→ Требуемое задание
Опираясь на фрагмент о политике и стремлении к бессмертию, объясните, почему греческие мыслители прокляли сферу частной жизни.

→ Предложенный фрагмент
Отмечали, что самым важным последствием возникновения в Новое время светской сферы было то, что вера в индивидуальное бессмертие – будь то бессмертие души или, что более важно, воскрешение тела – утратила политическую обязывающую силу. Теперь действительно «земное потомство неизбежно должно было снова стать первейшей материей надежды», но это не означает, что случилась секуляризация веры в загробную жизнь или что новое отношение было, в сущности, лишь «новым обличьем тех самых христианских идей, от которых стремились избавиться»[46]. Что случилось на самом деле, так это то, что проблема политики вновь приобрела такое принципиальное значение для человеческого существования, какое она не имела со времен античности, потому что это было несовместимо с сугубо христианским пониманием светского. И для греков, и для римлян, невзирая на все различия, причиной, по которой учреждается политический организм, была человеческая потребность преодолеть конечность людской жизни и мимолетность человеческих деяний. При этом главное для них было даже не в том, что вне политического организма жизнь человека не в безопасности (т. е. не защищена от чужого насилия), а в том, что там она лишена смысла и достоинства, поскольку ни при каких обстоятельствах не может оставить после себя след. Именно по этой причине греческие мыслители прокляли всю сферу частной жизни, «идиотизм» которой был в том, что в ней отсутствовали другие заботы, кроме выживания; и по этой же причине Цицерон был убежден, что, только строя и поддерживая политические сообщества, могут люди в своей добродетели приблизиться к могуществу богов[47]. Другими словами, секуляризация мира вновь выдвинула на передний план ту деятельность, которую Аристотель назвал ἀθανατίζειν, термином, для которого в живых языках нет готового эквивалента. Я потому снова упоминаю это слово, что оно указывает скорее на деятельность «бессмертения», чем на цель – стать бессмертным. Добиваться бессмертия может означать (и, несомненно, означало в ранней Греции) бессмертить себя, совершая славные деяния и добывая бессмертную славу; кроме того, это может означать добавлять в мир человеческих изделий нечто, более долговечное, чем мы сами; а еще это может означать, как в случае философов, проводить жизнь в кругу бессмертных вещей. В любом случае это слово означало деятельность, а не убеждение, и для этой деятельности требовалось некое непреходящее пространство, которое гарантировало бы, что «бессмертение» не будет тщетным[48].

→ Строки данных
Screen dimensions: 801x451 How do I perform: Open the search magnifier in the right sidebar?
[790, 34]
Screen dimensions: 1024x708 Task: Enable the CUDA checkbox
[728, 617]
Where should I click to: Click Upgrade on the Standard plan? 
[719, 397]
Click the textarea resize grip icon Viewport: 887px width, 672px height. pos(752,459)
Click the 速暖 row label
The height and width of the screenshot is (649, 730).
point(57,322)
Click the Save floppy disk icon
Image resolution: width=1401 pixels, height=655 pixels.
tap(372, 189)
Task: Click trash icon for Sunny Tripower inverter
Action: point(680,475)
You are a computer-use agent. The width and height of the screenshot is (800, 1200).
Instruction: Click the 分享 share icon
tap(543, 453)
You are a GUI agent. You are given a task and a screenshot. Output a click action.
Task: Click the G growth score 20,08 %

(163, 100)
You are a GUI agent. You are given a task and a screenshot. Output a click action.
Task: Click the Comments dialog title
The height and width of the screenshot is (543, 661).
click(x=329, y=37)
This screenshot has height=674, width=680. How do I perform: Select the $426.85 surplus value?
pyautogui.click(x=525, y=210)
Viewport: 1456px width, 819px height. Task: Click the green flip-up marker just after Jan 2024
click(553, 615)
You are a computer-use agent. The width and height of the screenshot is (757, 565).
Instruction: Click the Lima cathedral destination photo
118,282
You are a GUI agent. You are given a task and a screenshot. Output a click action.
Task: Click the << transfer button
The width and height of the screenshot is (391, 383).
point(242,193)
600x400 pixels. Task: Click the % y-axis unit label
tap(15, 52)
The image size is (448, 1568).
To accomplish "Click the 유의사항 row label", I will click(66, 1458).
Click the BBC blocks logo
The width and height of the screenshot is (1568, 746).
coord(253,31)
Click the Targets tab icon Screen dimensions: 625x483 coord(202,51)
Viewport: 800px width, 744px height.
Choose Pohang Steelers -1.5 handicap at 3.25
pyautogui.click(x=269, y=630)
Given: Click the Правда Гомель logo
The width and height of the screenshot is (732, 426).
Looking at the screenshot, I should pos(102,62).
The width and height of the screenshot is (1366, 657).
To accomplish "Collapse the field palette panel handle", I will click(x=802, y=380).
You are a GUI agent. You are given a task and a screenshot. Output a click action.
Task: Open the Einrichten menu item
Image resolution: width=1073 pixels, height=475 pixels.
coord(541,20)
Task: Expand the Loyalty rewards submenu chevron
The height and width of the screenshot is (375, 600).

→ Полное решение
Главным для греков было то, что вне политического организма жизнь человека лишена смысла и достоинства, поскольку ни при каких обстоятельствах не может оставить после себя след. Поэтому они прокляли сферу частной жизни: её «идиотизм» состоял в том, что в ней не было иных забот, кроме выживания.